Selected passage:
□ □ □

Mollie L. Finnan, Trial Attorney, Commercial Litigation Branch, Civil Division, United States Department of Justice, Washington, D.C., for defendant. With her were Martin F. Hockey, Jr., Deputy Director, Commercial Litigation Branch, Civil Division, Robert E. Kirschman, Jr., Director, Commercial Litigation Branch, Civil Division, and Joseph H. Hunt, Assistant Attorney General, Commercial Litigation Branch, Civil Division.

OPINION HORN, J.

FINDINGS OF FACT

On March 6, 2019, pro se plaintiff David Steven Braun filed a complaint in the United States Court of Federal Claims asserting numerous and varied allegations against multiple government agencies. In the 78 pages of exhibits attached to his complaint, plaintiff includes correspondence with various governmental agencies and filings from plaintiff's prior suits in federal courts. Plaintiff includes two letters to the National Security Agency (NSA), cited in the complaint, in which plaintiff alleges, among other things, that he has been subjected to varied, unrelated experiences with unspecified governmental agencies, “including mikies,["] wire taps, currently cell phone gps servalance, email problems, etc.” and “forced drugs” causing “several medical events, due to say Mikes.”2

1 Plaintiff alleges on numerous occasions in his filings and exhibits submitted to this court in the above captioned case that he has been “milked” or “pored several Mikes.” Plaintiff appears to refer to what he describes as a “drug” that “seams to dull long term memory” and “makes you very lethargic.”

□ □ □

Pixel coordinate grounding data
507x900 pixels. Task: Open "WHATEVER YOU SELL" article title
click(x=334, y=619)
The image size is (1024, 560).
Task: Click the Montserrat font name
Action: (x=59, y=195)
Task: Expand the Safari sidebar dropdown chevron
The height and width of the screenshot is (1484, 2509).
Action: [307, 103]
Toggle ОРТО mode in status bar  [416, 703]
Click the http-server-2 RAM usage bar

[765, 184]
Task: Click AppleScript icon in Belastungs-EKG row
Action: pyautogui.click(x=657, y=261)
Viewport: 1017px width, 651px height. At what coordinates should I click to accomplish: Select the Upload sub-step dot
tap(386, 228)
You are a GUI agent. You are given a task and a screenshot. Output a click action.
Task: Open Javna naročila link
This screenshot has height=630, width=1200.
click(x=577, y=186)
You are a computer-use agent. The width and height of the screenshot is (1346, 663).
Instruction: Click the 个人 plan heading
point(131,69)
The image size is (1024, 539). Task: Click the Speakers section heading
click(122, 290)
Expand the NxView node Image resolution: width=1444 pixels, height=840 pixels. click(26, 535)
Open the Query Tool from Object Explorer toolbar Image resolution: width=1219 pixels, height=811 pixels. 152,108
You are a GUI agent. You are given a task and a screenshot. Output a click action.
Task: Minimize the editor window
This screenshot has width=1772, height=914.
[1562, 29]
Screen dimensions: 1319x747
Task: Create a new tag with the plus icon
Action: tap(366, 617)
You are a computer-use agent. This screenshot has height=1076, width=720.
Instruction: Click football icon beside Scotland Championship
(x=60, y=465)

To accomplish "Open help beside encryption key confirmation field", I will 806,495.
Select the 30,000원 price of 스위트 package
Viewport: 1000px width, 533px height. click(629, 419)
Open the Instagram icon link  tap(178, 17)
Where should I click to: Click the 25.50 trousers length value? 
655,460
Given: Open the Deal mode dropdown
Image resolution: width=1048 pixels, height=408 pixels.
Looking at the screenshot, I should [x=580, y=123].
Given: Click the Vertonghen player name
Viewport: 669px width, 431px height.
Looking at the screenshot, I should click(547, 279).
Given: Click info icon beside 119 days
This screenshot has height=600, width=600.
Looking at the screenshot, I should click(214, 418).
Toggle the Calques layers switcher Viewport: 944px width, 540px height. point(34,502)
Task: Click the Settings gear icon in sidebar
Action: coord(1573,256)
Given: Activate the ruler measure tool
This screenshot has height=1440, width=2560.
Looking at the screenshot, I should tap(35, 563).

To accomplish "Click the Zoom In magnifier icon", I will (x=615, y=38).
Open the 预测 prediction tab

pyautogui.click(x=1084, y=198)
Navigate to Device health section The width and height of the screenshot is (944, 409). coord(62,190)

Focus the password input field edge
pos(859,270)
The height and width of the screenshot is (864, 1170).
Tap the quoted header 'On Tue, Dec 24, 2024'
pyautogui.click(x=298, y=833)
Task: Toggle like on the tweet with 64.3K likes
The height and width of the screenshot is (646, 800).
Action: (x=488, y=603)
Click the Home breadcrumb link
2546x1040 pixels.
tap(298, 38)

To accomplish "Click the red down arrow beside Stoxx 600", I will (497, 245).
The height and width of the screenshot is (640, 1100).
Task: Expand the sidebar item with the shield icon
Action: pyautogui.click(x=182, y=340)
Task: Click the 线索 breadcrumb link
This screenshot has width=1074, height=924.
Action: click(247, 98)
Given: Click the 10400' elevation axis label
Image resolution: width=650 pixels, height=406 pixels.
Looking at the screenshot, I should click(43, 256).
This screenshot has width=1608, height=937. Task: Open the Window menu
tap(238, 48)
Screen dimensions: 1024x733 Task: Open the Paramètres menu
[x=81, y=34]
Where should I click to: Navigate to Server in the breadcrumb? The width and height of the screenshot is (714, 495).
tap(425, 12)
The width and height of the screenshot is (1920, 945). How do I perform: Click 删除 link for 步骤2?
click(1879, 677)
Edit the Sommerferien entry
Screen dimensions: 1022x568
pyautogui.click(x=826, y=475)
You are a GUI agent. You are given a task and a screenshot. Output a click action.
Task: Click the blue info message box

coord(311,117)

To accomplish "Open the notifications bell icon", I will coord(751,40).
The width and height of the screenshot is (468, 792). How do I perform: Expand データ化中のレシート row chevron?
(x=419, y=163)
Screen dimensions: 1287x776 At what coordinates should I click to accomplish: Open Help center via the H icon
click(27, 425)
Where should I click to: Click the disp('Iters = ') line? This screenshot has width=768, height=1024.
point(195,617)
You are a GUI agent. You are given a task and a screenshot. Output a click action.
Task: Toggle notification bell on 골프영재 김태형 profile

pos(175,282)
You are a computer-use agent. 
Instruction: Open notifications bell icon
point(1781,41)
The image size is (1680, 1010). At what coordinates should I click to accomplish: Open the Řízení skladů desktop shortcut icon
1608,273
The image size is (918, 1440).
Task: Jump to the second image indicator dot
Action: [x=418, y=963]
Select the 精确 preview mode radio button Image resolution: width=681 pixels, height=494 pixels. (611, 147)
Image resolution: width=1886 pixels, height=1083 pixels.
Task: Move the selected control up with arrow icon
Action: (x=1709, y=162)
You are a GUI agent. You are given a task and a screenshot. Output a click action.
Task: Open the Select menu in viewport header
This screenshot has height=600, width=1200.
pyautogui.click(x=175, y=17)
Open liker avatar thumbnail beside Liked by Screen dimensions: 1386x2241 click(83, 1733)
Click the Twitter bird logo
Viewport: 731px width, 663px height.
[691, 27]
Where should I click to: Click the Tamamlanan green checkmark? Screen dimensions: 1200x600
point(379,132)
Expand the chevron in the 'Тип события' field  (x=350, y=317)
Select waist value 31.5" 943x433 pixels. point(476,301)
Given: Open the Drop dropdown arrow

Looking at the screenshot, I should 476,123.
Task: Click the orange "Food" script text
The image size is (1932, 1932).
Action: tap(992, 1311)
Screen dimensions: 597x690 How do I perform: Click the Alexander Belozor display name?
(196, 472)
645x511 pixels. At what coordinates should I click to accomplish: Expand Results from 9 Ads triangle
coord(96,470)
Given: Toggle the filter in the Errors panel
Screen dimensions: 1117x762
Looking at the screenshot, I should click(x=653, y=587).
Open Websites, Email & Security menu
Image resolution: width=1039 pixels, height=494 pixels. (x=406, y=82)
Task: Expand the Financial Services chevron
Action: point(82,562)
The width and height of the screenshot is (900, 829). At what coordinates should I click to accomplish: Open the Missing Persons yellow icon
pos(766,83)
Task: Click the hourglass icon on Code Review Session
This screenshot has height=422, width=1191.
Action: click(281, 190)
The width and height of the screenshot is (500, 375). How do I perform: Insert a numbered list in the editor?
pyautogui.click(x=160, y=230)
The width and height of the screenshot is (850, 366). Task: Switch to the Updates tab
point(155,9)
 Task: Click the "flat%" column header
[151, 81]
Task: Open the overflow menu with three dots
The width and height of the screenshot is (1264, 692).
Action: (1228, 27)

□ □ □

Problem to work on: Can you transcribe everything in the court opinion from "Mollie L. Finnan, Trial" down to "OPINION HORN, J."?

Solution:
Mollie L. Finnan, Trial Attorney, Commercial Litigation Branch, Civil Division, United States Department of Justice, Washington, D.C., for defendant. With her were Martin F. Hockey, Jr., Deputy Director, Commercial Litigation Branch, Civil Division, Robert E. Kirschman, Jr., Director, Commercial Litigation Branch, Civil Division, and Joseph H. Hunt, Assistant Attorney General, Commercial Litigation Branch, Civil Division.

OPINION HORN, J.